Il fut aussi beaucoup question de perruques ce soir-là. Hors scène, puis sur scène. Jamais l’on n’en avait tant vu. En ce début de règne, elles faisaient fureur. Si j’en avais inventé les joies illicites avec mes brigands de la braguette, ce fut le marquis de Montauzier qui, du temps de feu Louis XIII, mit le premier la perruque à la mode. On avait trépané le pauvre homme qui cacha ainsi le vilain trou à la tête qui lui était resté.
L’artifice arrangeait aussi qui commençait à se dégarnir, vrai désastre en ces temps où, comme le biblique Samson, la virilité de l’homme se jugeait à l’ampleur de sa crinière. Les postiches furent d’abord dits à fenêtres car l’on glissait, par des trous pratiqués dans la perruque, le restant de ses authentiques cheveux. Puis l’on rasa en bloc, s’arrachant à prix d’or les tignasses des pendus et celles des pauvresses. Les nantis voulaient avoir d’aussi beaux cheveux que le roi, qui pour l’instant les portait au naturel, d’un très beau châtain clair.

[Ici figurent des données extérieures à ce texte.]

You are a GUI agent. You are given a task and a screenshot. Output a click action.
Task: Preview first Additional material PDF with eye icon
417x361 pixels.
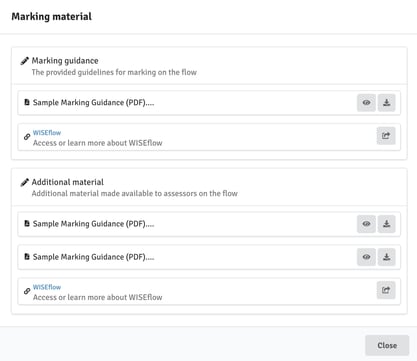pos(366,224)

Ce livre ce sont les mémoires apocryphes de Lully. (ou de Giambatista Lulli, ou de Monsieur de Lully). C’est très bien écrit, et l’auteur y dépeint surtout les milieux homosexuels de l’époque. Etrange coïncidence, j’ai découvert il y a quelques jours que c’est le sujet de thèse de mon compagnon de RER. Et donc, j’ai eu une introduction à la lecture du bouquin, qui ne s’est pas révélée inutile. Le souci avec ce genre de livre, c’est que je crains toujours que l’auteur ne voie que ce qu’il veut voir (ici les réseaux d’influence homosexuelle à la Cour du roi Louis XIV). Si le livre est officiellement un roman, l’auteur n’a pas de souci d’historien, et mon vieux fond scientifique s’insurge contre ce procédé, j’ai du coup 1. beaucoup de mal à ne pas questionner chaque phrase et 2. besoin d’en savoir plus.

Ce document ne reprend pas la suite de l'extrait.